Stored items:
┄┄┄┄┄┄┄┄┄┄┄┄┄┄┄┄┄┄┄┄
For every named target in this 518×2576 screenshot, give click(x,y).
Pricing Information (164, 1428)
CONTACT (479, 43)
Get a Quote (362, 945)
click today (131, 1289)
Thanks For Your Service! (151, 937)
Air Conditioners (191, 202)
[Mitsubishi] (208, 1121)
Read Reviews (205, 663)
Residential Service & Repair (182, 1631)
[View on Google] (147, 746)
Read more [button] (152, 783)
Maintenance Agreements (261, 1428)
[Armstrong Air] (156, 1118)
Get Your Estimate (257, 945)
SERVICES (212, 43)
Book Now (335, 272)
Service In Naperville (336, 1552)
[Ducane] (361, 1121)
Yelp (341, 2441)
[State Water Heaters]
┄┄┄┄┄┄┄┄┄┄┄┄┄┄┄┄┄┄┄┄
- **What is needed**:
Reply with the complete data above, every character as it stands.

- **Task solution**:
For every named target in this 518×2576 screenshot, give click(x,y).
Pricing Information (164, 1428)
CONTACT (479, 43)
Get a Quote (362, 945)
click today (131, 1289)
Thanks For Your Service! (151, 937)
Air Conditioners (191, 202)
[Mitsubishi] (208, 1121)
Read Reviews (205, 663)
Residential Service & Repair (182, 1631)
[View on Google] (147, 746)
Read more [button] (152, 783)
Maintenance Agreements (261, 1428)
[Armstrong Air] (156, 1118)
Get Your Estimate (257, 945)
SERVICES (212, 43)
Book Now (335, 272)
Service In Naperville (336, 1552)
[Ducane] (361, 1121)
Yelp (341, 2441)
[State Water Heaters]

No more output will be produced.